We often hear about improper use of tables for layout, but there’s also overuse of CSS (and even JavaScript) to set style and position. I saw a site with default page styles that were better suited to the movie screen than the browser screen. It’s best to avoid this if at all possible.

7. Use High-Contrast Color Schemes

Simple navigation is made unintuitive by the use of light text on a dark background. However, this at least has the benefit of hiding the fact that a button isn’t really a button.

8. Degrade the Page, Not the User Experience

Think of error conditions as normal events—not fatal ones. The page should still work, even if it’s not as visually pleasing.

9. Provide a Text-Only Version of the Site

Some sites offer a bare-bones version for blind users. However, this is almost never enough. Dialog boxes can’t remain read aloud, and many other controls and visualizations are often inaccessible.

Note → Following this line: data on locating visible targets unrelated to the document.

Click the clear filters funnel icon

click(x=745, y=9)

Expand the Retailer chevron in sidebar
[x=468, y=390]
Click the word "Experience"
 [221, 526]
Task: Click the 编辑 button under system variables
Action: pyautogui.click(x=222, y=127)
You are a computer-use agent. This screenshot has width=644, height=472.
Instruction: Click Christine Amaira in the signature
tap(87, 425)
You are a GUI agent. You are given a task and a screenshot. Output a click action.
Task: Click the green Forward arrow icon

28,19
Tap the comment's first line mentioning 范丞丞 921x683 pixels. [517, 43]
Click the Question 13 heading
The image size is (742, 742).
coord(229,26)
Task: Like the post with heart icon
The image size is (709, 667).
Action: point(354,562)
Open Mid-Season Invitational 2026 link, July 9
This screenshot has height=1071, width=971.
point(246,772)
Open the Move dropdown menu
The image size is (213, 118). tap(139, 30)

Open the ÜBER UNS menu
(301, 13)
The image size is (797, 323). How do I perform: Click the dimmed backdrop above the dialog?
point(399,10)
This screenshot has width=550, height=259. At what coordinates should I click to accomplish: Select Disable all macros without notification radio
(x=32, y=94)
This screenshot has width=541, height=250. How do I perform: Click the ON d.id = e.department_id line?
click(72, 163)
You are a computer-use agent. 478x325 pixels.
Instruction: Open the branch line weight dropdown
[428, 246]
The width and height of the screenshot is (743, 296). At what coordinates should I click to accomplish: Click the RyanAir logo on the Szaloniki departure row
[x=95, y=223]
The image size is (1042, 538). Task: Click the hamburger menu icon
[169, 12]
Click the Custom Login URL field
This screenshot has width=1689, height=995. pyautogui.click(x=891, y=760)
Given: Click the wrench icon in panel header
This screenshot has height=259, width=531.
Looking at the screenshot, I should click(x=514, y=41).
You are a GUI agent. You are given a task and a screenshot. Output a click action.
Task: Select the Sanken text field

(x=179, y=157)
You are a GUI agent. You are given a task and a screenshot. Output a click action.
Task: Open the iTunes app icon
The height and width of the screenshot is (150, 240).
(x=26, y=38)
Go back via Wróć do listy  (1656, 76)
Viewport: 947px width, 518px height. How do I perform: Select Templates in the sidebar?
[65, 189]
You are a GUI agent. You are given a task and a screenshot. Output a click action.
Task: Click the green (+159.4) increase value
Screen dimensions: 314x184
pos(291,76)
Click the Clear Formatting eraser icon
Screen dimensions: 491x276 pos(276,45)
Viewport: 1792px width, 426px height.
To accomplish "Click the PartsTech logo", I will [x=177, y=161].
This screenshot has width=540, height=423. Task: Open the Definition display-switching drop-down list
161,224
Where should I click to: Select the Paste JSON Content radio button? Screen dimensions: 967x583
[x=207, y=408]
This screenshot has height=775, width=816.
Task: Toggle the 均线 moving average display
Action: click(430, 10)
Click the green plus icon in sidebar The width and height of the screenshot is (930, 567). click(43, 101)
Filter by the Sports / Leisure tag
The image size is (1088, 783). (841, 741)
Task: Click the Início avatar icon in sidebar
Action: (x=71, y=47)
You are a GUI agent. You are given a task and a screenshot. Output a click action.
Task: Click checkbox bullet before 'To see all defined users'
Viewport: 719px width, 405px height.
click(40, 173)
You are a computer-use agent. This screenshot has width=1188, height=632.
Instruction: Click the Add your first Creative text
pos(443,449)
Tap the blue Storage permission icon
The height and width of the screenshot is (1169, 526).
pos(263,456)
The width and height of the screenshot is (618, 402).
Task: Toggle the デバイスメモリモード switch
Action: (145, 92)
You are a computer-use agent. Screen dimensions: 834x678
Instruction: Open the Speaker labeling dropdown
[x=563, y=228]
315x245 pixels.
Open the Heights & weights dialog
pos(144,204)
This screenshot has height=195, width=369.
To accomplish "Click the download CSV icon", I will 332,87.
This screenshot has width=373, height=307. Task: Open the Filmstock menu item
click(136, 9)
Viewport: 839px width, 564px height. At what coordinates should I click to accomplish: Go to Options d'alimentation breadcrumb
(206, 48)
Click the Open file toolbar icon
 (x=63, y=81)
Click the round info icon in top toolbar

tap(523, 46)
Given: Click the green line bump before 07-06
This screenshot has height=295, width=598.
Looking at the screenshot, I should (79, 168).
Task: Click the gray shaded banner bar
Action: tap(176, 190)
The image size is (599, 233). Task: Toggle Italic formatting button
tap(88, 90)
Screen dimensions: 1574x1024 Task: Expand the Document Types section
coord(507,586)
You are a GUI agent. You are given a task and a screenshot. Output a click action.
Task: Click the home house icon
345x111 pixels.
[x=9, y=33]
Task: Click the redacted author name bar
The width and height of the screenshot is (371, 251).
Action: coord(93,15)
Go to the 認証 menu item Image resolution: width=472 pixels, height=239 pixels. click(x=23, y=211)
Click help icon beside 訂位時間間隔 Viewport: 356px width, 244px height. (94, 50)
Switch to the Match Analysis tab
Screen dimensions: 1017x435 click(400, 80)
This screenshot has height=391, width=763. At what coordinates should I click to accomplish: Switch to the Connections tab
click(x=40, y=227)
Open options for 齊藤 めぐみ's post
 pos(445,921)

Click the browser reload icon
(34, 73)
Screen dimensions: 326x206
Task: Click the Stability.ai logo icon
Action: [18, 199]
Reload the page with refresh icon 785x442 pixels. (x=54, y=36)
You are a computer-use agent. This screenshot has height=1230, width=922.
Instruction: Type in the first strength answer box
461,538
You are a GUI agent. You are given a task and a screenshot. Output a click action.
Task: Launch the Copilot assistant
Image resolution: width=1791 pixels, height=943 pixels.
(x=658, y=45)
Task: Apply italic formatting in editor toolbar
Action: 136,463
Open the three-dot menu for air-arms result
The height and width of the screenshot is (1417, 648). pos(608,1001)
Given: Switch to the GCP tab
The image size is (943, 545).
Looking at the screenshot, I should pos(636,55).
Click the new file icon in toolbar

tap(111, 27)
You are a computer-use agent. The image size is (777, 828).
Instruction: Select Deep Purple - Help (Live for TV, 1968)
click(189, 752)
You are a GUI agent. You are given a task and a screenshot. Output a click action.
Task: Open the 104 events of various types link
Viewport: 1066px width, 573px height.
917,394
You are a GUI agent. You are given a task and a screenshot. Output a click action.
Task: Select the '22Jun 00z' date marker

10. Focus on Semantics Instead of Graphics

I’ve seen more than a few sites that have lots of interesting graphics, but none that possess any intrinsic meaning. This is a common mistake—and a difficult one to avoid.


Remember that the most important part of building a website is its users. Unless the majority of them can use your site at all, it’s not worth building. Including accessibility experts in the design process is a good way to avoid these problems.